**WHAT THE TASK ASKS**. Find the word "icon" in the material below and gather every line that contains it.

**AVAILABLE DATA**.
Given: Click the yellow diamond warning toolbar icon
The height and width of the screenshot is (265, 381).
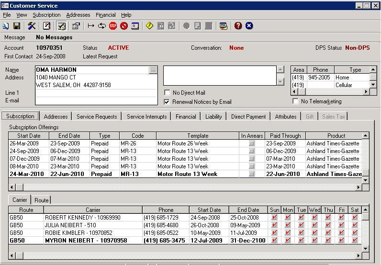Looking at the screenshot, I should (149, 26).
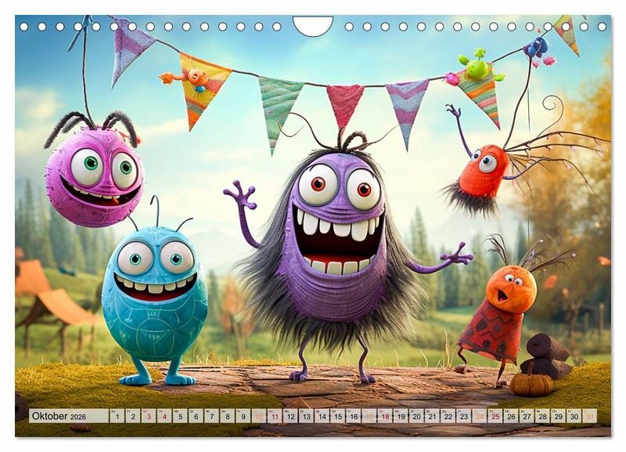Viewport: 626px width, 452px height.
Task: Select day 1 in the calendar strip
Action: (117, 416)
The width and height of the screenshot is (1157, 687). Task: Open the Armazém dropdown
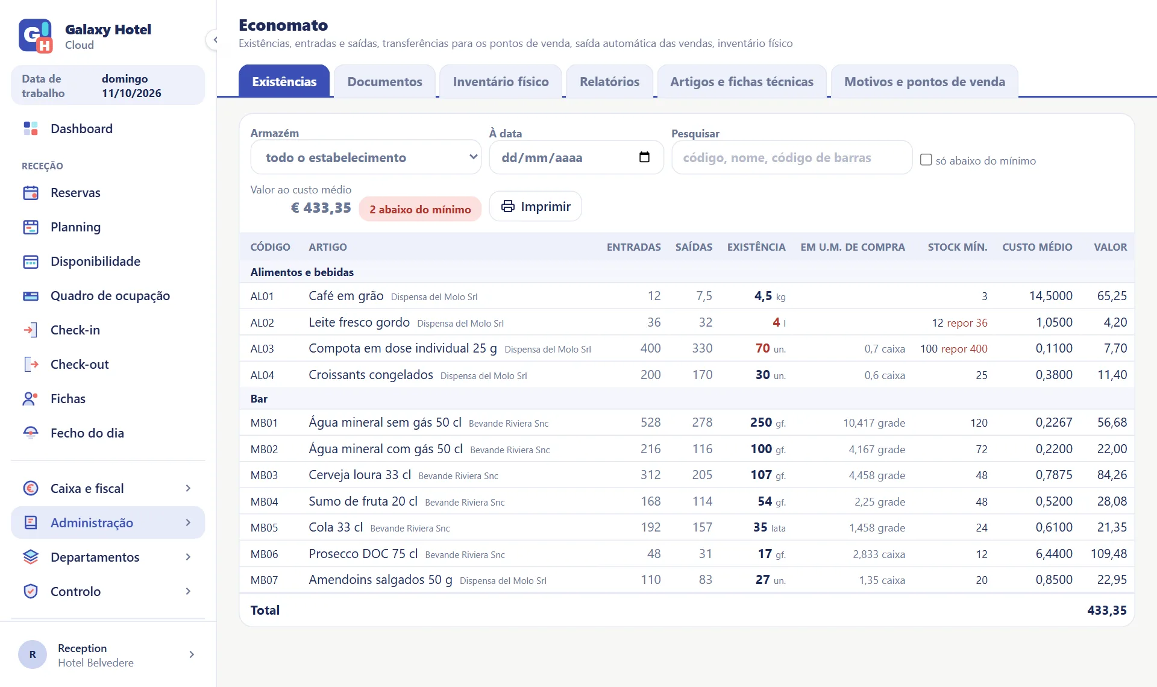point(366,157)

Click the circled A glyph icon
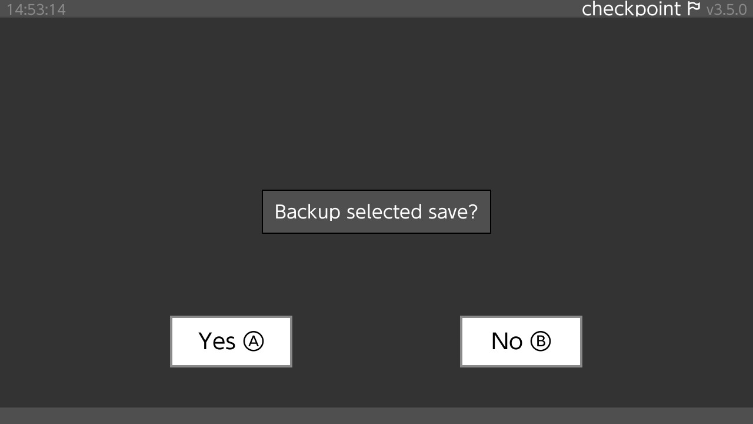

**RESULT OF THIS TASK**.
Given: Click the yellow diamond warning toolbar icon
Click the circled A glyph icon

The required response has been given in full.